The study of researchers from the University of Cambridge and the British Antarctic Survey show that their gathered data point out that even the modest rise in temperatures alter the soils and plants sprouting up in the once very cold region. Plant life used to exist on 0.3 percent of land area in the Antarctic. Now the greening of the continent is developing with abundant growth of moss.

Another team from the University of Exeter is studying the massive moss outset from an area across 400 miles.The scientists found out that there are major biological changes that are happening in a span of 50 years due to rising temperatures

Dr. Matt Amesbury of the University of Exeter explains that rising temperatures have a substantial effect on moss banks growing in the area. Continuing rise in temperature and subsequent glacial retreat will turn the Antarctic into a green zone of the future.
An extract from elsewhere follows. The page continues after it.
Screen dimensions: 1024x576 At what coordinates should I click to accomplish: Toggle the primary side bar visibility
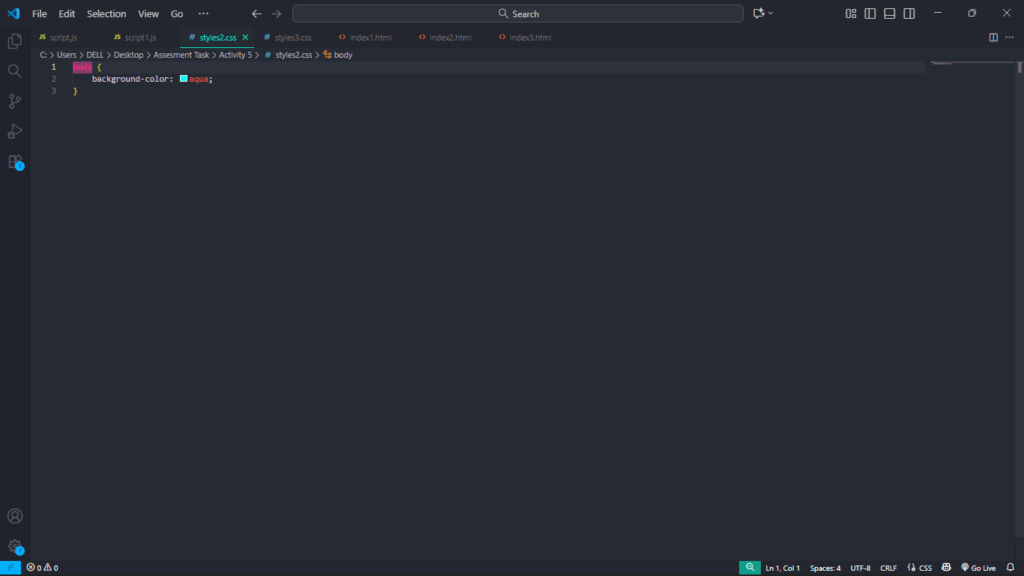[870, 14]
Weather records began the Antarctic documentation in the 1950s. Logged rising temperatures, wind strength, and an increase in precipitation indicates behavioral changes in climate patterns. Biological data preserved in moss bank cores can provide further information on climate change, scientists added.

Professor Dan Charman, leading the study from the University of Exeter stresses that the data analysis from the last 150 years indicate that ecosystems will face major alterations with continuing rise in temperatures and drastically change the biology and landscape in the once coldest place on earth, reports The Mirror.

Amesbury notes that moss generously spurts out in the Northern part of the Antarctic Peninsula. His records show that the previous growth of moss was around less than a millimeter per year. In his latest survey moss grew to about an average of three millimeters per year. He further stated that this is an indication that these untouched parts of the world are even affected by what humans had done to induce climate change, reports The Washington Post.

The study of Amesbury and his team, together with the University of Cambridge, University of Durham and the British Antarctic Survey, was published in the journal Current Biology. The research further shows a four to fivefold of moss growth increase.